What to do:
Leave out the pictures and repeat every record exactly.

──────

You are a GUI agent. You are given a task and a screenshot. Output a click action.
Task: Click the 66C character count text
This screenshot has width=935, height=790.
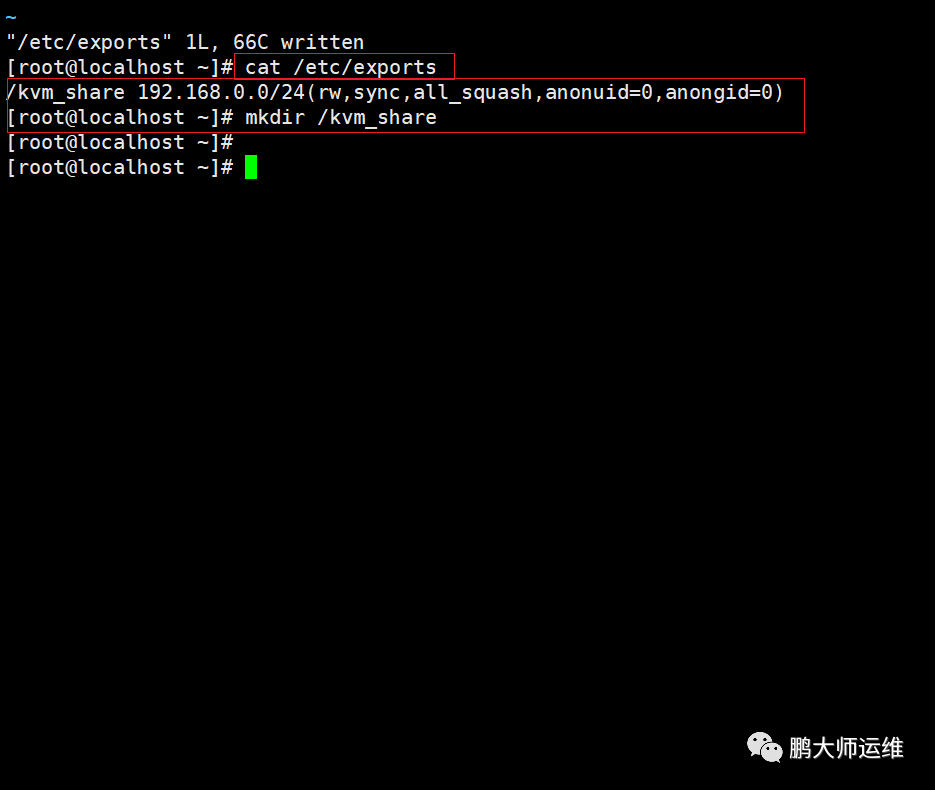(250, 42)
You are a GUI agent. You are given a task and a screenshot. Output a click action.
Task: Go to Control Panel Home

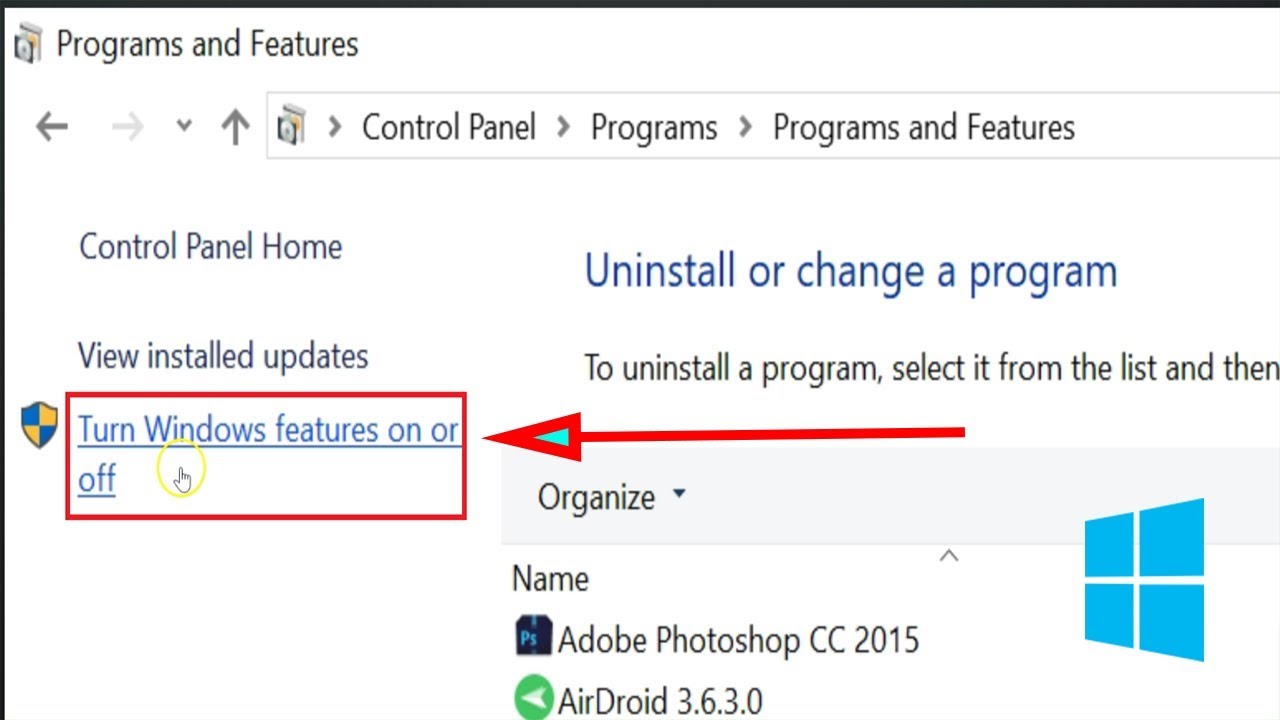tap(210, 247)
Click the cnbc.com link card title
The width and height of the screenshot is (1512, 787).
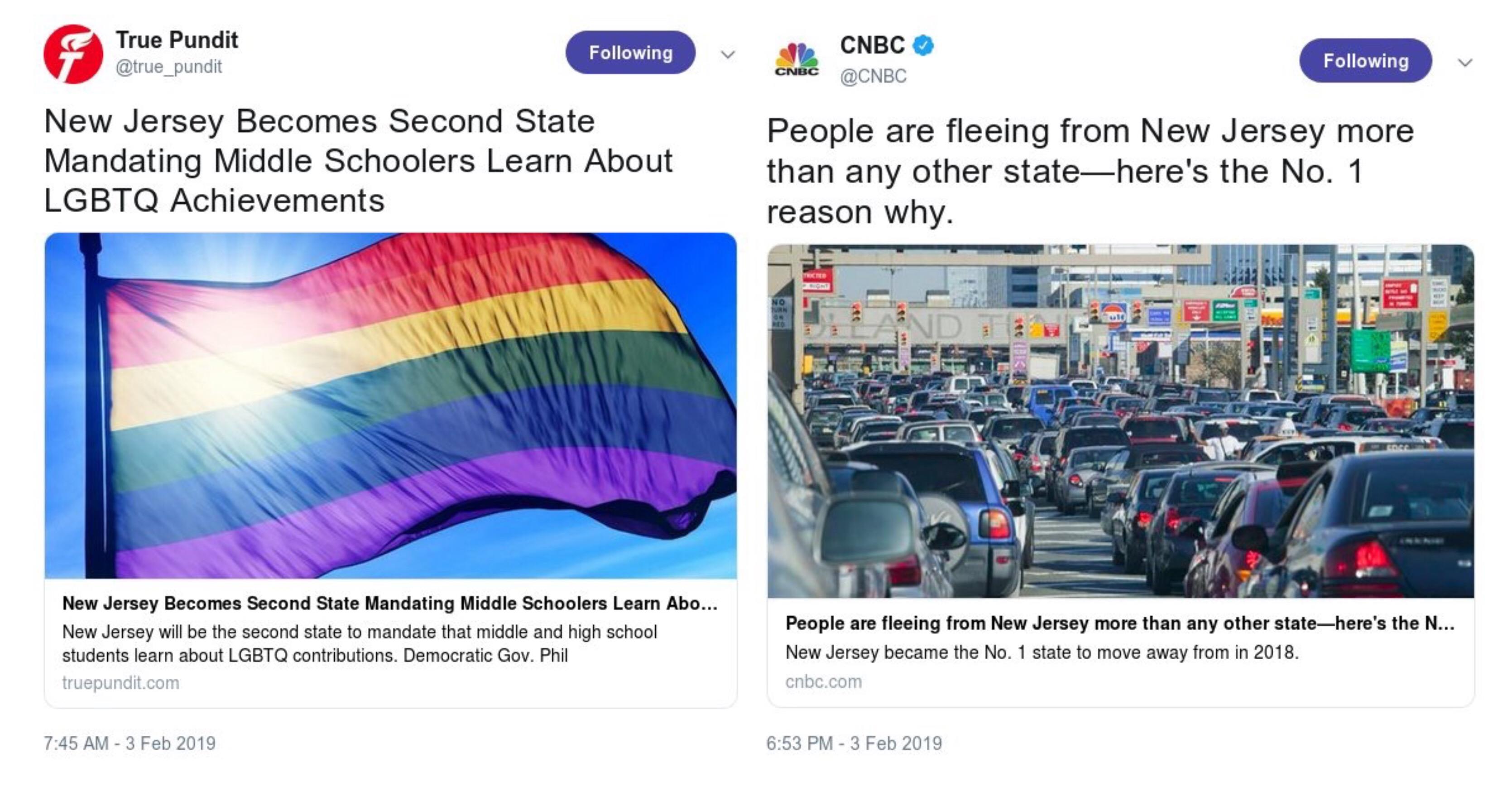1120,623
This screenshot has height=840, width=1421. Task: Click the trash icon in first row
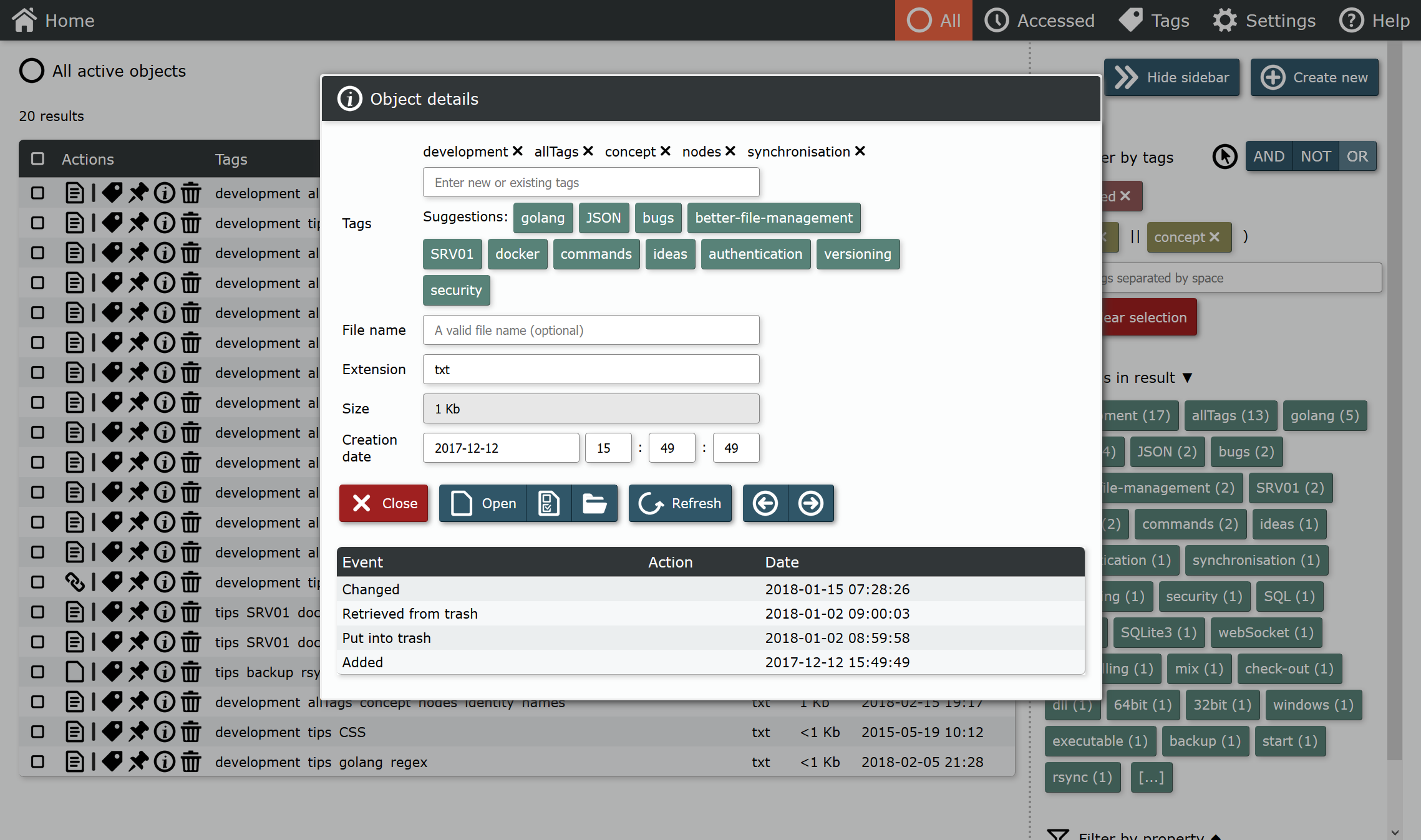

──────

Exercise response:
You are a GUI agent. You are given a task and a screenshot. Output a click action.
Task: Click the 66C character count text
This screenshot has width=935, height=790.
(250, 42)
You are a GUI agent. You are given a task and a screenshot. Output a click action.
Task: Go to Control Panel Home

tap(210, 247)
Click the cnbc.com link card title
The width and height of the screenshot is (1512, 787).
1120,623
This screenshot has height=840, width=1421. Task: Click the trash icon in first row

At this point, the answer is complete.